**EXERCISE OBJECTIVE**
The response must consist of the lines from the one holding "Task: Select the Titanium medal plan icon" through the final line of the entries, given again exactly and without any pictures.

**INFORMATION SHOWN**
»»

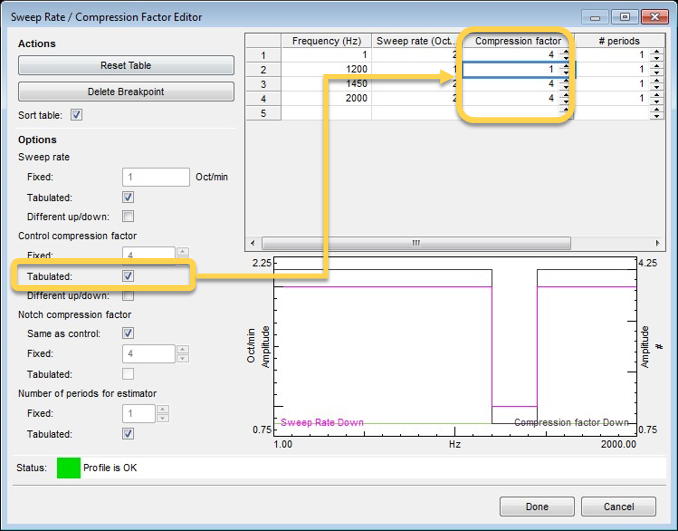
Task: Click the Sweep rate Fixed input field
Action: 155,177
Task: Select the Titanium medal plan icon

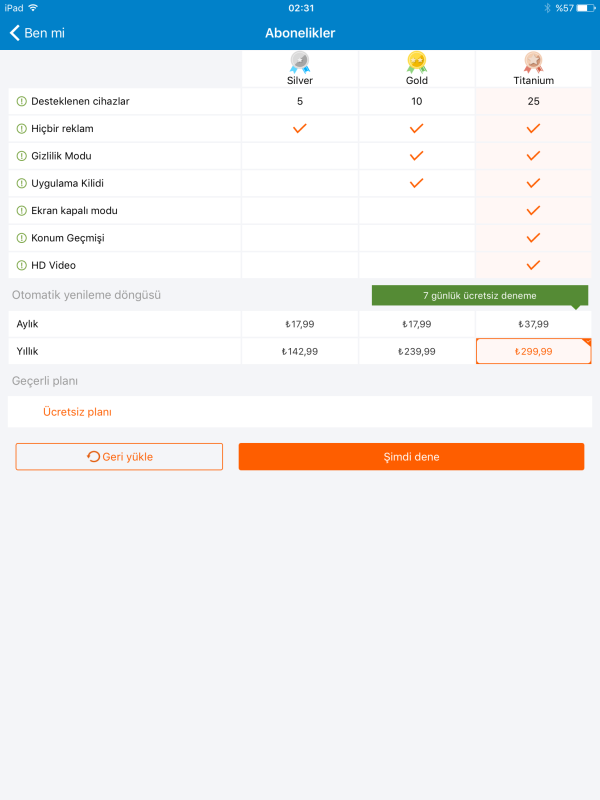Action: (533, 62)
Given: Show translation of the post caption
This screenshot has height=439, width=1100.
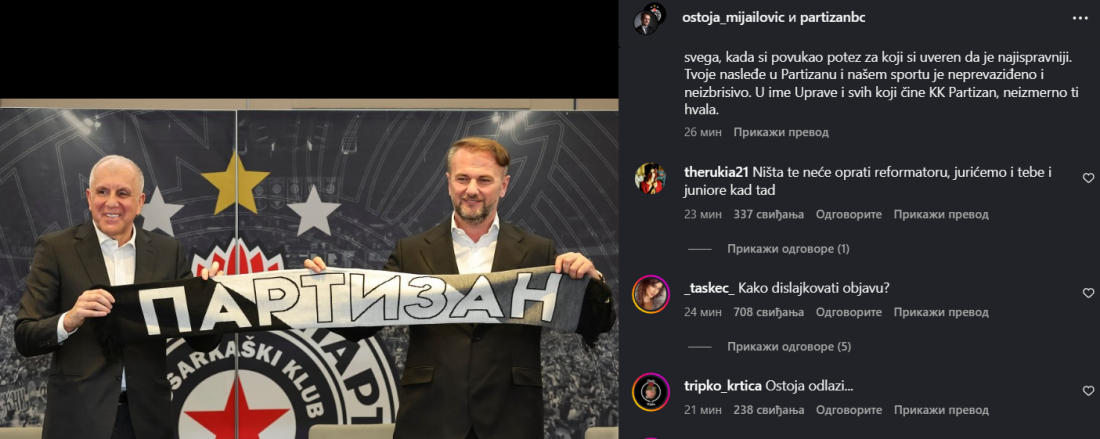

««

**EXPECTED ANSWER**
Task: Select the Titanium medal plan icon

Action: (533, 62)
Given: Show translation of the post caption
This screenshot has height=439, width=1100.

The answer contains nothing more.